In the entries below, find the line containing "Instruction: Click the large" and the line containing "Click the group-by". Copy those two lines and everything between them exactly, and only that.

Top of Records provided

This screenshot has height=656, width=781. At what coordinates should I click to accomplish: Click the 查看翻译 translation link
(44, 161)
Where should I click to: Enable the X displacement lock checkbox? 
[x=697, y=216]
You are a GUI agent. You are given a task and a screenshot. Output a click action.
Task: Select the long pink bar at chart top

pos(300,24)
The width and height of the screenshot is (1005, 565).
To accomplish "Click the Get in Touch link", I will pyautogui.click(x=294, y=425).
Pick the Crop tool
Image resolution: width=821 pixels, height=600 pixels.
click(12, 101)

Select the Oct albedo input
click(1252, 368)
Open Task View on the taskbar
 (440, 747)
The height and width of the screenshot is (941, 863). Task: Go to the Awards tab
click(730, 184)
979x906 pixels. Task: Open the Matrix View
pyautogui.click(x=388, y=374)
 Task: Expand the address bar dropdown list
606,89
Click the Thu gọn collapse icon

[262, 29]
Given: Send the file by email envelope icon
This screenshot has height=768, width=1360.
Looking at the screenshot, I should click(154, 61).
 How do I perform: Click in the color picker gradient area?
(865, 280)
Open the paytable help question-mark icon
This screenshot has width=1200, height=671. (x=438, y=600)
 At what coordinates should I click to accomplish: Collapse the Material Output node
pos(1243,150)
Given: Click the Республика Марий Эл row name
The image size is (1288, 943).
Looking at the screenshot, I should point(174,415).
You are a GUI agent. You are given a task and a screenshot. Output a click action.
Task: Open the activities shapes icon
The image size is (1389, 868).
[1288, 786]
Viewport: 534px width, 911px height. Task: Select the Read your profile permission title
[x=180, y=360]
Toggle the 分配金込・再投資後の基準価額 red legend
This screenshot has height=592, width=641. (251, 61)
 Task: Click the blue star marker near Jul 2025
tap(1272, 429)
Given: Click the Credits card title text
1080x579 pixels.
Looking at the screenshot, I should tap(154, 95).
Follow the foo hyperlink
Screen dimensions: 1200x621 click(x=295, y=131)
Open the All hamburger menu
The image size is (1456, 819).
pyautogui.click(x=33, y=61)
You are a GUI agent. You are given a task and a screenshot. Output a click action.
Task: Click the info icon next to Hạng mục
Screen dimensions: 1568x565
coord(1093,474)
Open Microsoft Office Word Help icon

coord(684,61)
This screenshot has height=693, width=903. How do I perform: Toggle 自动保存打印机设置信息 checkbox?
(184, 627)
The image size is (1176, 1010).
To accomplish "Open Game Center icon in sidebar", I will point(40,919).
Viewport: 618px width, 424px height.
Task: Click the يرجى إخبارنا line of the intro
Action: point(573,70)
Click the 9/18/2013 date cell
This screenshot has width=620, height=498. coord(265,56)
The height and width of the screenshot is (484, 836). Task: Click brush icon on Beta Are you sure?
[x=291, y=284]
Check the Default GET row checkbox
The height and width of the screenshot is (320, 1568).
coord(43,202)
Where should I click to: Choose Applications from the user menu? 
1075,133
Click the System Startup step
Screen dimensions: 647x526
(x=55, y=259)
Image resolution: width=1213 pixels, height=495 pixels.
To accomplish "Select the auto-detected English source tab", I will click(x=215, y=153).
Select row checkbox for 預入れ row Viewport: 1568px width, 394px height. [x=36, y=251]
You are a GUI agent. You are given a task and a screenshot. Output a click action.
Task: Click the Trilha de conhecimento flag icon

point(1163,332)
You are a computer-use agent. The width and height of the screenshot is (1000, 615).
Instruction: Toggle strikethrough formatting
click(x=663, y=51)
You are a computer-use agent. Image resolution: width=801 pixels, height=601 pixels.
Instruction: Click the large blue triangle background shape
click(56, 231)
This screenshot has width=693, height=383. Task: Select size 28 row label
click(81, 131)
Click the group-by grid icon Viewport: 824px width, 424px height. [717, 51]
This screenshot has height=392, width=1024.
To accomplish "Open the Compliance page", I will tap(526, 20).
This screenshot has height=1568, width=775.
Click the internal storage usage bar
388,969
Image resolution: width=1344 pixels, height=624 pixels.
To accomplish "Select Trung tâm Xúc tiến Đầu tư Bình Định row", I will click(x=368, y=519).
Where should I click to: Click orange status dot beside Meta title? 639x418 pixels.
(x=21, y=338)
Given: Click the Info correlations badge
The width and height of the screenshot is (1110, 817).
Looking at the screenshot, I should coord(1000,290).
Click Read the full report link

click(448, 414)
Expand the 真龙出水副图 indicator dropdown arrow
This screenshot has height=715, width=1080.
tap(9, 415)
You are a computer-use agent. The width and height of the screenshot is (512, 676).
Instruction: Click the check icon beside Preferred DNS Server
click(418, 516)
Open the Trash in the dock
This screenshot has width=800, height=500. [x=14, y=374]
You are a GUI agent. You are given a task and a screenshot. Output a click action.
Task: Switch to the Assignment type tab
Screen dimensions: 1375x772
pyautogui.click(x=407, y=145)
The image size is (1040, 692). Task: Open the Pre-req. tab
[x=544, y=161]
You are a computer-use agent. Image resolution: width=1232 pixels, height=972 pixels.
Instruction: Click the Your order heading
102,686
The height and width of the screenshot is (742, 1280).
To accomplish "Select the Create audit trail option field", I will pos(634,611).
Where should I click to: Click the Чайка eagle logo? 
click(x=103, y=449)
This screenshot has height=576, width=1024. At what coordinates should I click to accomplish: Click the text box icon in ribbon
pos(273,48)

Bottom of Records provided

# Expected answer
Instruction: Click the large blue triangle background shape
click(56, 231)
This screenshot has width=693, height=383. Task: Select size 28 row label
click(81, 131)
Click the group-by grid icon Viewport: 824px width, 424px height. [717, 51]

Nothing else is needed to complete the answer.